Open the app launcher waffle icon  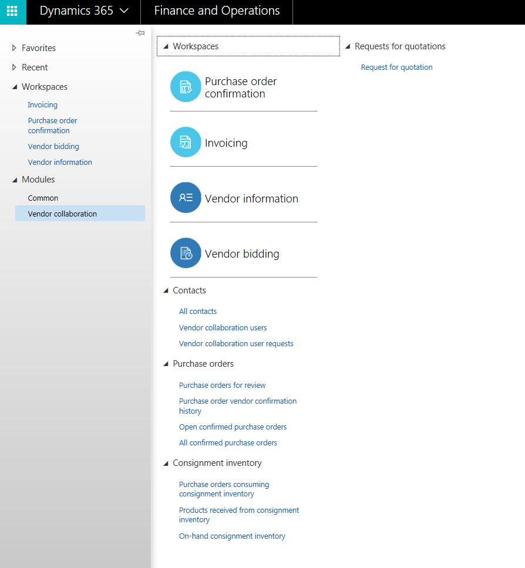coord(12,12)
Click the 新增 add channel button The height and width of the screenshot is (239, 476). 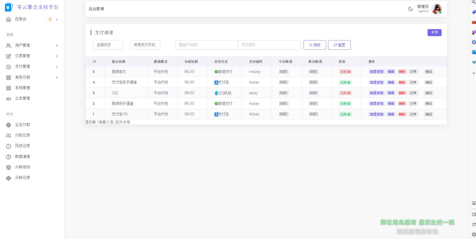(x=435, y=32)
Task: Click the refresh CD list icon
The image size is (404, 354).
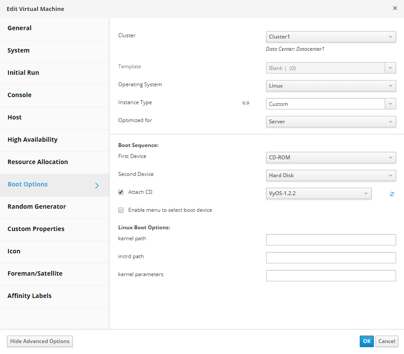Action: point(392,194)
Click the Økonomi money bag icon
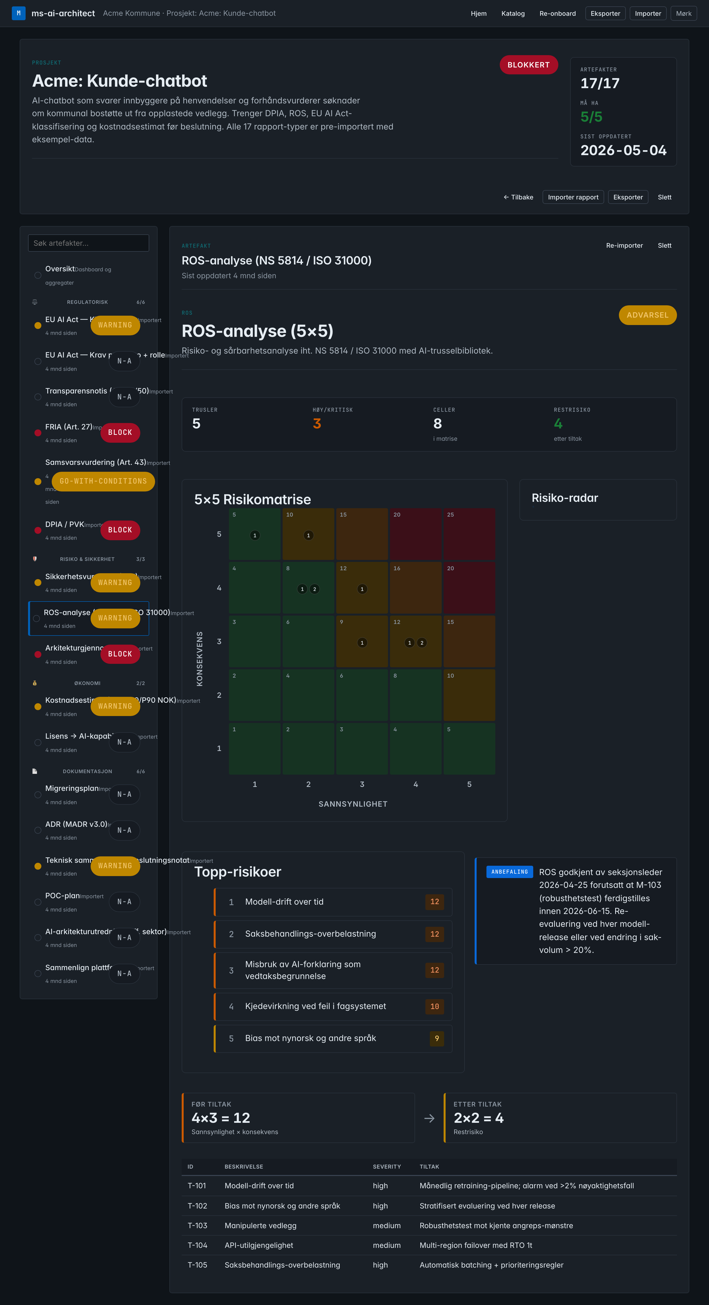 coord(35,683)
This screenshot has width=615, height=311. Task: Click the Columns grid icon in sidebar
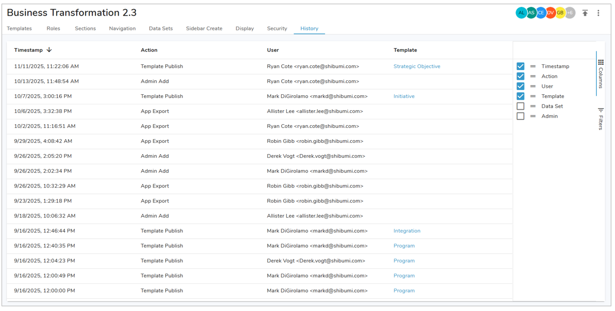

____

▸ Stated task
Transcribe the entries from the line containing "Click the Økonomi money bag icon" through the end of the entries, leaving the pictures out of your answer.

▸ Exercise solution
Click the Økonomi money bag icon
 coord(35,683)
This screenshot has width=615, height=311. Task: Click the Columns grid icon in sidebar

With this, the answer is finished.